• _TEXT EXTRACT_
☆ ☆ ☆ ☆

Activision Blizzard; Market Cap: $25.52bn (as of 06/11/2015)
King Digital Entertainment; Market Cap: $5.55bn (as of 06/11/2015)

 

Introduction

On November 2, Activision Blizzard agreed to acquire for $5.9b King Digital Entertainment, one of the major players of the mobile gaming industry with its popular Candy Crush Saga. The move would position Activision Blizzard as a global leader in interactive entertainment across mobile, console and PC platforms, with a combined global network of more than half a billion monthly active users.

 

About Activision Blizzard

Activision Blizzard is headquartered in Santa Monica, California, and is a worldwide developer and publisher of online, personal computer, console, mobile and tablet games. The company acquired itself in October 2013 from the French group Vivendi for $8.2bn and since then has performed particularly well gaining market share in the gaming industry.

Activision Blizzard currently operates through three business lines: Activision Publishing, Blizzard Entertainment and Activision Blizzard Distributions. Activision Publishing develops and sells software products for video games (Call of Duty is the most famous franchise) which operate on the most common consoles systems like Xbox, Nintendo and Sony PS. Blizzard Entertainment is instead mainly engaged in the subscription-based online role-playing game category, mostly through its World of Warcraft franchise, which it develops, markets, and sells together with many other online strategy games for the PC, mobile and tablet platforms. The last operating segment is Activision Blizzard Distribution, representing the distribution channel of the company.

Activision Blizzard has the following revenue structure:

– Product revenues, including sales of physical products and digital full-game downloads. They have been historically the biggest source of revenues for the Santa Monica-based company, accounting for 61% of 2014 revenues.

– Subscription revenues, mostly derived from World of Warcraft, which although free for the first month requires users to enter into a subscription agreement for future access.

☆ ☆ ☆ ☆

• _DATA SEGMENT_
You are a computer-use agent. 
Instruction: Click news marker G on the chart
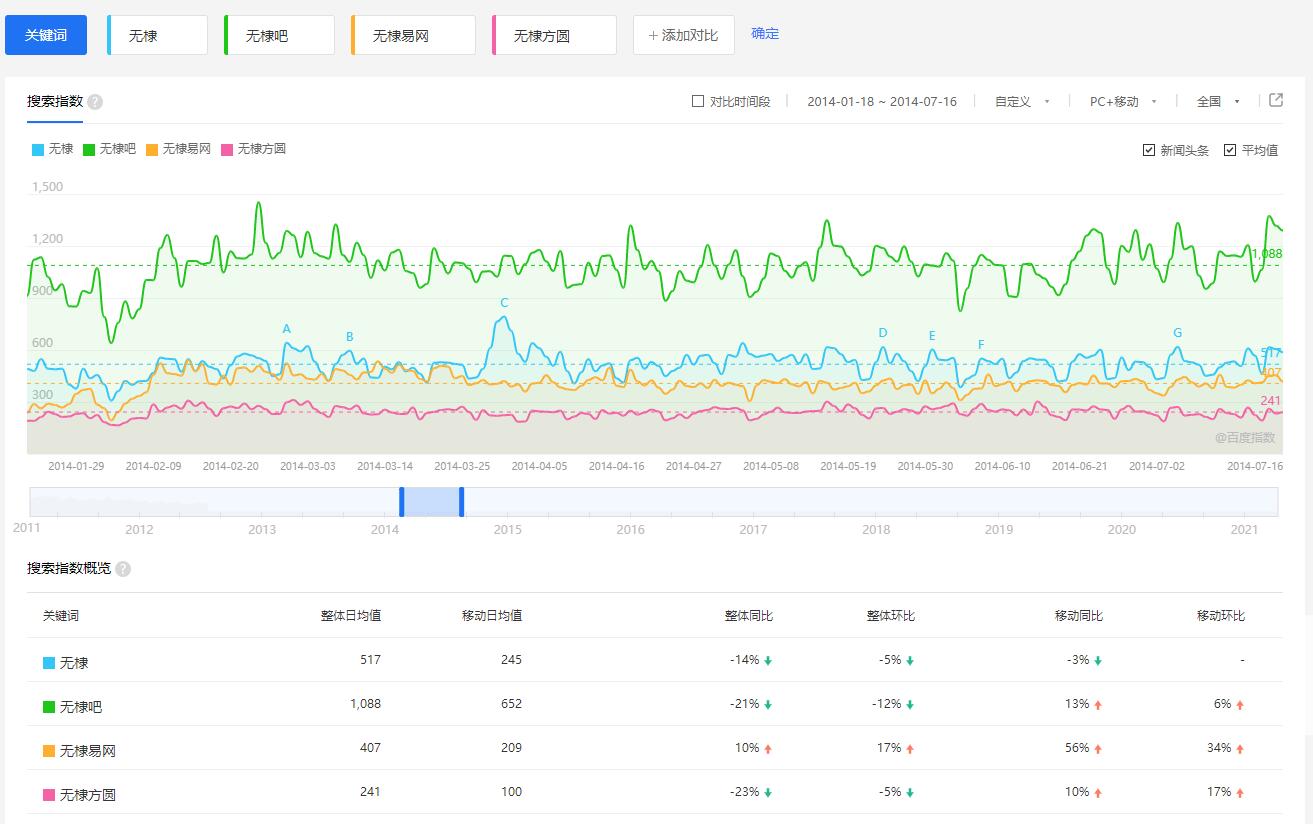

☆ ☆ ☆ ☆

• _WHAT IS ASKED_
1. Please update the Activision Blizzard text, starting at "Activision Blizzard currently" and ending at "of the company.", with "Call of Duty" changed to "Skylanders".
2. According to the Activision Blizzard text, what share of the company's 2014 revenues came from product revenues?
The lines have nothing to do with the Activision Blizzard text.

• _RESPONSE LIST_
1.
Activision Blizzard currently operates through three business lines: Activision Publishing, Blizzard Entertainment and Activision Blizzard Distributions. Activision Publishing develops and sells software products for video games (Skylanders is the most famous franchise) which operate on the most common consoles systems like Xbox, Nintendo and Sony PS. Blizzard Entertainment is instead mainly engaged in the subscription-based online role-playing game category, mostly through its World of Warcraft franchise, which it develops, markets, and sells together with many other online strategy games for the PC, mobile and tablet platforms. The last operating segment is Activision Blizzard Distribution, representing the distribution channel of the company.

2. 61%